In my judgment, the correct starting point is the actual language in clause 6.6 in relation to payment to the Senior Creditors. The clause stipulates that “any monies received by … any Receiver after the Enforcement Date shall be applied ….: … third, to pay, pari passu and pro rata ….in accordance with the respective amounts then owing thereto, any amounts due to Senior Creditors” [my emphasis].

97.

On the literal wording of the clause, money received by the Receivers is to be paid out pari passu and pro rata in respect of amounts then due. There is no provision for money to be held back.
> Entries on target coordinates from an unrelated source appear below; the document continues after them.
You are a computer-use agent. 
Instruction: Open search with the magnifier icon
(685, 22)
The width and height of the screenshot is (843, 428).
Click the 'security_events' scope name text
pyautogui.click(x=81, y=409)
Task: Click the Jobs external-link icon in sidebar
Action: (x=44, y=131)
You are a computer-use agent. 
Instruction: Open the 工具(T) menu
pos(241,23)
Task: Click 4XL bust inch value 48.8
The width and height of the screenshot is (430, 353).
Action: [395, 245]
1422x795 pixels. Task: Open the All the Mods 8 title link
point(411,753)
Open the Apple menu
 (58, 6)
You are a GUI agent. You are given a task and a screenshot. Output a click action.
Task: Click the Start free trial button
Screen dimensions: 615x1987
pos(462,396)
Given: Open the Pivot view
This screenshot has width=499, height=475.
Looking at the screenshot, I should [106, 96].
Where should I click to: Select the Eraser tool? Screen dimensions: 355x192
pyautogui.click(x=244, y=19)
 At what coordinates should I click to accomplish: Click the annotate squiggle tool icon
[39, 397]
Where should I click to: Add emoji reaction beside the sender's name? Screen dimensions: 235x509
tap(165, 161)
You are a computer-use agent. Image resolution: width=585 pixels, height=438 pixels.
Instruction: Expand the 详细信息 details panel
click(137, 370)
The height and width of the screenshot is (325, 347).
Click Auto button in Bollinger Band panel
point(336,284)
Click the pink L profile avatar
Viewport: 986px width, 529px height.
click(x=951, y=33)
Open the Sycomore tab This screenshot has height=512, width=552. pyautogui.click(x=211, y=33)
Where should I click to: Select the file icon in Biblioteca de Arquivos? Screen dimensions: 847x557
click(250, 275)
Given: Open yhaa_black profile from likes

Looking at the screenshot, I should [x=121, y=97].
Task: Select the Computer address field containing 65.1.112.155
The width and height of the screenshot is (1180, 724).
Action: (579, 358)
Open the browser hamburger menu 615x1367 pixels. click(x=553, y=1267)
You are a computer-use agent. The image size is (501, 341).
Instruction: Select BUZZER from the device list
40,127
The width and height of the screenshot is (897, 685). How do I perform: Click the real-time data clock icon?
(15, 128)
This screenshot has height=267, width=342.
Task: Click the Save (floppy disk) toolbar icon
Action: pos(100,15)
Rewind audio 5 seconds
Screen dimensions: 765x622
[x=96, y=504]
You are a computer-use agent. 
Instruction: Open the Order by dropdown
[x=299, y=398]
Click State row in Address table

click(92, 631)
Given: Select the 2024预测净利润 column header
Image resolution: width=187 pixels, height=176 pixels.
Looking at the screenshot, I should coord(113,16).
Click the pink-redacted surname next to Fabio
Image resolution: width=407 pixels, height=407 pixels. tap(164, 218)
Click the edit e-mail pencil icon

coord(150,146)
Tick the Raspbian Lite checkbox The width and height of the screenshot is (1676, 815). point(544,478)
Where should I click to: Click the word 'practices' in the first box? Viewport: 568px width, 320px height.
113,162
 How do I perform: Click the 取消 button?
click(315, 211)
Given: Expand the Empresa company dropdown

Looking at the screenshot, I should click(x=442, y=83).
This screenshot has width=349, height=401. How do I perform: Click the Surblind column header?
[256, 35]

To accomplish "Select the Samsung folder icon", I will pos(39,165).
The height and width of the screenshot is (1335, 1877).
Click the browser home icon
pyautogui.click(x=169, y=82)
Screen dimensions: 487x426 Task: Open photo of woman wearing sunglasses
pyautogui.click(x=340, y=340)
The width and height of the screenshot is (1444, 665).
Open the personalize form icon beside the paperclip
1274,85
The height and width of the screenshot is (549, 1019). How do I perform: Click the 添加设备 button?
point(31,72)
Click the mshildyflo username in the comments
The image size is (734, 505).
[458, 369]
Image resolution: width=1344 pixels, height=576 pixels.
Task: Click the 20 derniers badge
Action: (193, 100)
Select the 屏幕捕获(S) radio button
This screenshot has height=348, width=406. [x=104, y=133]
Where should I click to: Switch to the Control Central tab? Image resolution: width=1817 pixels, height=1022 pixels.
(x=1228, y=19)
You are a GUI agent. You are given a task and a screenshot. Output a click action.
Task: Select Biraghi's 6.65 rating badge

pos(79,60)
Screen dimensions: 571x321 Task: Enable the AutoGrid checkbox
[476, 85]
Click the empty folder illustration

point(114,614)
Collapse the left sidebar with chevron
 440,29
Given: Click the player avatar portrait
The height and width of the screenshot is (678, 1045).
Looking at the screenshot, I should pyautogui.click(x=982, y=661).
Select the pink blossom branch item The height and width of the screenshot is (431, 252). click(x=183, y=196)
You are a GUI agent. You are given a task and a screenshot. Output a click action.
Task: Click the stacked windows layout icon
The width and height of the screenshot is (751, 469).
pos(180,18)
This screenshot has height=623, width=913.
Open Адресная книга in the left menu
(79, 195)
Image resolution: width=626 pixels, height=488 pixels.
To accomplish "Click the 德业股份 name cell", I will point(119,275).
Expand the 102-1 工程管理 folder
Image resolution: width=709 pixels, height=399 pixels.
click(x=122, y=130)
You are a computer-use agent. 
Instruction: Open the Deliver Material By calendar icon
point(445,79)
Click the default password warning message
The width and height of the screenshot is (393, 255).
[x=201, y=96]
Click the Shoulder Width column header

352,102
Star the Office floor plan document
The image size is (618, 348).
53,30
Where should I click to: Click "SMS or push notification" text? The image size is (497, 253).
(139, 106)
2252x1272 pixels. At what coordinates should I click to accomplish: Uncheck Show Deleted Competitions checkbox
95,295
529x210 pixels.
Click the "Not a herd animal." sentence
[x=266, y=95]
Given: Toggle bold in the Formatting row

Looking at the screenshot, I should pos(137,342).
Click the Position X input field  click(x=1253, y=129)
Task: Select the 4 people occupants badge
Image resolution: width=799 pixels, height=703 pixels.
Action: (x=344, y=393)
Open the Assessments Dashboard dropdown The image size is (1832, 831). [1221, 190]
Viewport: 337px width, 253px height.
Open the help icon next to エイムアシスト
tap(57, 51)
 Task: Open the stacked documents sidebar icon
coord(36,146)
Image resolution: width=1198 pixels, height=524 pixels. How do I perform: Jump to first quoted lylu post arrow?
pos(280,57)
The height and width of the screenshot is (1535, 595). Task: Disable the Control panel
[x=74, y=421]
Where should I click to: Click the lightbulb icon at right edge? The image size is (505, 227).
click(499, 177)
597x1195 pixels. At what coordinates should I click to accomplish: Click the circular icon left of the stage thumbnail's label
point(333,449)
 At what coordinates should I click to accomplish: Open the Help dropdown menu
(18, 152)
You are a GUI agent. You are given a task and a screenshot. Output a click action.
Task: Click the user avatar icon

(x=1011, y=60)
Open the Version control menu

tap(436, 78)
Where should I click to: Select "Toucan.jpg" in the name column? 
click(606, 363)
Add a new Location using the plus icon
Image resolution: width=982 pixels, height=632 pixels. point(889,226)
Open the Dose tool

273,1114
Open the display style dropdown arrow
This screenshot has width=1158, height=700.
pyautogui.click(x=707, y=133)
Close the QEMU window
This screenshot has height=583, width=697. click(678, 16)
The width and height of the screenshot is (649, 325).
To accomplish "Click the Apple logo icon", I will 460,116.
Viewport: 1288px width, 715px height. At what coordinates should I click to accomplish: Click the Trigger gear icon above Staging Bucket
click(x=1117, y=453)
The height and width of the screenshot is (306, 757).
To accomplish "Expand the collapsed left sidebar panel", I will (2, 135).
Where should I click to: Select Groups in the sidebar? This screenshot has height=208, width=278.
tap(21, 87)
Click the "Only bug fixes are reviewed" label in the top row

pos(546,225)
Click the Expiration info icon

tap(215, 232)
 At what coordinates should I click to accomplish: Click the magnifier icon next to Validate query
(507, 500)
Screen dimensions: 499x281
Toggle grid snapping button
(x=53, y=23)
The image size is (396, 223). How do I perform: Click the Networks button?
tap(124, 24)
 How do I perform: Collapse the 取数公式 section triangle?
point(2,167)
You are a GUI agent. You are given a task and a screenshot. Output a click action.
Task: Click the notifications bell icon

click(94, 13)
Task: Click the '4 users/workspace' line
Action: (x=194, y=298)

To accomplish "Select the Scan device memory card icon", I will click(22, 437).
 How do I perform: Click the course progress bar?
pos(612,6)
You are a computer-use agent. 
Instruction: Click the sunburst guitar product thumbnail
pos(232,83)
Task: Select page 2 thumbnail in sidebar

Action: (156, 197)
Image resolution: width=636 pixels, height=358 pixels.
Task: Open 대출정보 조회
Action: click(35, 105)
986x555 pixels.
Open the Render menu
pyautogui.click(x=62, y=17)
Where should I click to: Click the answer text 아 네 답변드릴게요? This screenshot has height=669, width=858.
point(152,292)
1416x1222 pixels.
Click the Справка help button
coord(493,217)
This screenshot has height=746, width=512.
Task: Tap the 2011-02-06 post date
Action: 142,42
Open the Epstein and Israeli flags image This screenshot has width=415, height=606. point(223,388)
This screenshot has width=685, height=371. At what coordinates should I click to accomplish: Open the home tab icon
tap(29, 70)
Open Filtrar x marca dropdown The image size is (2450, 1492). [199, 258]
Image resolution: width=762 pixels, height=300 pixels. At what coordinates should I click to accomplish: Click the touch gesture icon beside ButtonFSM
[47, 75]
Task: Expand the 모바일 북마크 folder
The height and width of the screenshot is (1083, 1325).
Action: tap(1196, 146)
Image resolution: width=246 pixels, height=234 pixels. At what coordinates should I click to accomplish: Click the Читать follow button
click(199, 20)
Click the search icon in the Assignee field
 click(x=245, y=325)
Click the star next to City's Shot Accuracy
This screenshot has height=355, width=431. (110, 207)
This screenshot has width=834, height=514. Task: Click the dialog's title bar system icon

The clause, therefore, plainly envisages that, if and when money is received by the Receivers, it is then paid out to Senior Creditors in respect of, and only in respect of, debts then due to be paid, and not debts due to be paid in the future.

98.

I see no reason why the proviso to clause 6.6 should undermine that interpretation.

99.

It is important to note that the provisions of clause 6.6 apply both before and after an Insolvency Acceleration Event, that is to say it will operate at a time when the expectation is that creditors can be paid in full. The interpretation of the Receivers is inconsistent with the obligation, at such a time, for payment to, for example, holders of US MTN in accordance with the provisions of their Notes and at the stated maturity dates. So, prior to an Insolvency Acceleration Event, concern about future insolvency would be irrelevant and would not entitle the receiver to refuse to pay the Senior Creditors as the maturity dates of their Notes arrive. The meaning and operation of clause 6.6.3 does not change once an Insolvency Acceleration Event occurs.

100.

This interpretation does not produce an absurd or unworkable result. Some Senior Creditors will be paid out sooner than others, but that, again, is consistent with the fact that some creditors, such as Repo counterparties, are not caught by a regime similar to section 10.01(c) of the Indenture, and Party A is not caught by that regime. Indeed, the interpretation of Party A may be said to be consistent with the different way in which, in other documents, different creditors are treated on insolvency. Further, Ms. Prevezer acknowledged that the Receivers are not deprived of their general right to determine the appropriate time to achieve the best realisation of the value of an asset.

101.

I do not consider that any assistance, on this issue of interpretation, is to be gained by reference to more general duties of Receivers in relation to the management and distribution of assets. The obligations imposed directly on the Receivers by the Security Trust Deed, and with which they were required to comply by the Deed which appointed them, cannot be qualified or ousted by any general management discretion that might otherwise exist.

102.

For those reasons, I conclude that clause 6.6 of the Security Trust Deed is to be interpreted in the manner for which Party A has contended.